• _DESCRIPTION OF THE TASK_
What lines in the data below mention the string "computer"? Copy them out.

• _DATA LISTING_
◆ ◆ ◆

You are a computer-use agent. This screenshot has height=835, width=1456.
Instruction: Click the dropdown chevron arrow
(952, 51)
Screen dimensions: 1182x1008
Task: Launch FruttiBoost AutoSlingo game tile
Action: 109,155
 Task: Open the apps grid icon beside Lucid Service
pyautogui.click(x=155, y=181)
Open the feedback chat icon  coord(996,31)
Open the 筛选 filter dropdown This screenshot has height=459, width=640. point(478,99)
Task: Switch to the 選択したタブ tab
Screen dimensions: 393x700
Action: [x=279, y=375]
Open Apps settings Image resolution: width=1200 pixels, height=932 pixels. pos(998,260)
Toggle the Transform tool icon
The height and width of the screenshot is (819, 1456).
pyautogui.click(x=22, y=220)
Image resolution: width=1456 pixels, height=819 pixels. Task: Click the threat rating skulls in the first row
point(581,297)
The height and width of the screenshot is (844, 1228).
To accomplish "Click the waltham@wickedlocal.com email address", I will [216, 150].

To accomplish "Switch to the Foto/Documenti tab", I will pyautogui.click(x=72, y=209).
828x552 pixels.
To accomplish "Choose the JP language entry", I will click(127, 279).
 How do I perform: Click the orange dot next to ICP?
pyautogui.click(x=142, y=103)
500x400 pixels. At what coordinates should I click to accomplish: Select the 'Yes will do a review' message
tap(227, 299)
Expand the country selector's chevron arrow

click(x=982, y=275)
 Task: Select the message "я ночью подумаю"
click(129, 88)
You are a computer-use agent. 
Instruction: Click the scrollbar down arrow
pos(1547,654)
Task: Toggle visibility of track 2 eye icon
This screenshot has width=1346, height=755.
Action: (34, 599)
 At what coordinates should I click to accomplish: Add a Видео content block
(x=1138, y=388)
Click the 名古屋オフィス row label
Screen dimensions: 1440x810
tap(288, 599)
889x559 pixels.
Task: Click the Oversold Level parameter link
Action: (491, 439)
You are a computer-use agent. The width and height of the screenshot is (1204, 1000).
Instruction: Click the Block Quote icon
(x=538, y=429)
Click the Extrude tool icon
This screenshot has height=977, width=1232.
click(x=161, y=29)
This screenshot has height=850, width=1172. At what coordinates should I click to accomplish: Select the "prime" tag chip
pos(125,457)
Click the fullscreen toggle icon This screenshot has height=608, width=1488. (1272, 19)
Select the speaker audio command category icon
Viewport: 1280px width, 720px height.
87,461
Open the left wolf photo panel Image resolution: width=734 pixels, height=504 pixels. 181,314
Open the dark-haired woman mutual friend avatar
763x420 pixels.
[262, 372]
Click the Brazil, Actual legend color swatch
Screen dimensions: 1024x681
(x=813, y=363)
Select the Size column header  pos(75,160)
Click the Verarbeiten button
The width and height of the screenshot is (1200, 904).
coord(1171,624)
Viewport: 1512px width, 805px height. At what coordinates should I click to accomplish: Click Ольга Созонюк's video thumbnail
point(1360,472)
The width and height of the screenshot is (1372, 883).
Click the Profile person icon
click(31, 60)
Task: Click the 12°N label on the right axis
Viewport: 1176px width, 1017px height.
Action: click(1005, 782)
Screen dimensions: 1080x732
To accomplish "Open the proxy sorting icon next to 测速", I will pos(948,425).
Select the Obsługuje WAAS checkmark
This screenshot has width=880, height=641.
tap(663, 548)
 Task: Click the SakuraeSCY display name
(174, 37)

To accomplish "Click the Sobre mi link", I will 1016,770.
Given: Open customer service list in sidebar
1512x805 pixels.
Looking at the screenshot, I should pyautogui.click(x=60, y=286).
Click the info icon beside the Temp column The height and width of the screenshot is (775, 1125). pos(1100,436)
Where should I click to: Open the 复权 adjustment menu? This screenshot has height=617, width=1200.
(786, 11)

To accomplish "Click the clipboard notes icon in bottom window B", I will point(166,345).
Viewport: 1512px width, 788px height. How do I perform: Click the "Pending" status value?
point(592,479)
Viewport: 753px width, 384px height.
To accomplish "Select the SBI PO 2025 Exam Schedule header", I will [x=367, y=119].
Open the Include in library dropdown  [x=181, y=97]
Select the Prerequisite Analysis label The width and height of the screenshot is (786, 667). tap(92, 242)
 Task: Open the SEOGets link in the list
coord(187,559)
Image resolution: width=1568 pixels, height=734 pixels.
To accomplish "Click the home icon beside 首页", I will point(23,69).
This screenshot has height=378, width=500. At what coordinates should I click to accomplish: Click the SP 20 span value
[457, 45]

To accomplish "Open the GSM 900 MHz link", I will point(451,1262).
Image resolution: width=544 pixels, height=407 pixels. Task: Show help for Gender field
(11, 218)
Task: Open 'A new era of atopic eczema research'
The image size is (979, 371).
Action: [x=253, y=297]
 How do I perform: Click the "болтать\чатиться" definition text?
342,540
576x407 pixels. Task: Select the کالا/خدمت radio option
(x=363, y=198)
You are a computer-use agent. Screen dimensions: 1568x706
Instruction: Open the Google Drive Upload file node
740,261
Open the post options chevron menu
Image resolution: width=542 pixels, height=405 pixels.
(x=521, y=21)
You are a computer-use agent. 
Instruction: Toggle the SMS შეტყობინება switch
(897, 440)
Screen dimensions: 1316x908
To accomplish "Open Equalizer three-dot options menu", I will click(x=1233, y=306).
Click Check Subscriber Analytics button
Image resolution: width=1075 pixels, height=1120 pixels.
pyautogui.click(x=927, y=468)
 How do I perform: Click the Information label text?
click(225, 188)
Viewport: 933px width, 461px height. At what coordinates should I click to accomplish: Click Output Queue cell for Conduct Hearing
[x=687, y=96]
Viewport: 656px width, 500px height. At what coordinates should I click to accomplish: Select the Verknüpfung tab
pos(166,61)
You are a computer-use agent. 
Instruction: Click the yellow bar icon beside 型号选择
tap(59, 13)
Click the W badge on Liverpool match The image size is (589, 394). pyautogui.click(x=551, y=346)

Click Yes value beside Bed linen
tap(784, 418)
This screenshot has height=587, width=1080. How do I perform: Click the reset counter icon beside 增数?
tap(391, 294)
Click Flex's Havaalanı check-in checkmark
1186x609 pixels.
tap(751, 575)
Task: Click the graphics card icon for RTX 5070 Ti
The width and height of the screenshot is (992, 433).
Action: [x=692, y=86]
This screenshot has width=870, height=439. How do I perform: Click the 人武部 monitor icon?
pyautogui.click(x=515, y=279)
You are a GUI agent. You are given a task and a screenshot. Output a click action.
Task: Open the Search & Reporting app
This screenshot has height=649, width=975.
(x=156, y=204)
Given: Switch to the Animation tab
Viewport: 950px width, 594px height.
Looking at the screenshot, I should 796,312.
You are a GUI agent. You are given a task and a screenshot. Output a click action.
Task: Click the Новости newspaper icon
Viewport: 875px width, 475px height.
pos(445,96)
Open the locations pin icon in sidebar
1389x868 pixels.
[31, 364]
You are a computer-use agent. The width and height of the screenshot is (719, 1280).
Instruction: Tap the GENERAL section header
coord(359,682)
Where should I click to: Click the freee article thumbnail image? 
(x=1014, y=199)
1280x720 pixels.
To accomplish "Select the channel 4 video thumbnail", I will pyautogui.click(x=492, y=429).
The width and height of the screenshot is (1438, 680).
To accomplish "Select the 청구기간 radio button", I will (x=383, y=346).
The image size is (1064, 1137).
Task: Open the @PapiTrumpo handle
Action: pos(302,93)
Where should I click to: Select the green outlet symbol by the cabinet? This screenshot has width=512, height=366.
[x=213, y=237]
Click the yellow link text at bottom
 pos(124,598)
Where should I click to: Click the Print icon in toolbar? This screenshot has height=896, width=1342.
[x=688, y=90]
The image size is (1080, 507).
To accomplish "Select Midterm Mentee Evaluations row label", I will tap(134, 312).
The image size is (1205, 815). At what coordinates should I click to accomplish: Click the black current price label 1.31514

◆ ◆ ◆

• _SOLUTION TO THIS EXERCISE_
You are a computer-use agent. This screenshot has height=835, width=1456.
You are a computer-use agent. 
You are a computer-use agent. The width and height of the screenshot is (1204, 1000).
You are a computer-use agent. Screen dimensions: 1568x706
You are a computer-use agent. 
You are a computer-use agent. 
You are a computer-use agent. The width and height of the screenshot is (719, 1280).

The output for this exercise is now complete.